Un acheteur obtient gain de cause après avoir découvert des dizaines de défauts de construction
Volets manquants, tuyauterie non isolée, fissures et humidité : le tribunal de Kfar Saba a condamné un entrepreneur à verser des indemnités à un acheteur. Le juge a estimé qu'en ignorant les demandes de réparation, l'entreprise avait perdu son droit d'intervenir elle-même.

En novembre 2020, Inon a acheté un appartement de cinq pièces au cinquième étage d'un immeuble de la rue Hadar à Herzliya auprès de la société Naot Herzliya Hadar 19, qui y a réalisé un projet TAMA 38/1. L'appartement était accompagné d'une place de parking dans une installation automatisée. Suite à un retard dans l'obtention du formulaire 4 (permis d'occupation), un avenant au contrat de vente a été signé le 11 mars 2021, date à laquelle l'appartement a été effectivement livré.

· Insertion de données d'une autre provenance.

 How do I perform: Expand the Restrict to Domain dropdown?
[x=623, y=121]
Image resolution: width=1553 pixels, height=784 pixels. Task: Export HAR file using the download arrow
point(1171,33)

Peu après l'emménagement, des défauts ont commencé à apparaître, allant de problèmes visibles comme des volets manquants et des prises électriques sans couvercle, à des défauts cachés tels qu'une tuyauterie solaire sans isolation et des jonctions inégales entre les murs et le plafond. Inon a contacté l'entreprise à plusieurs reprises par téléphone, via WhatsApp et par courrier d'avocat, mais affirme avoir été confronté à l'indifférence et à des réponses évasives.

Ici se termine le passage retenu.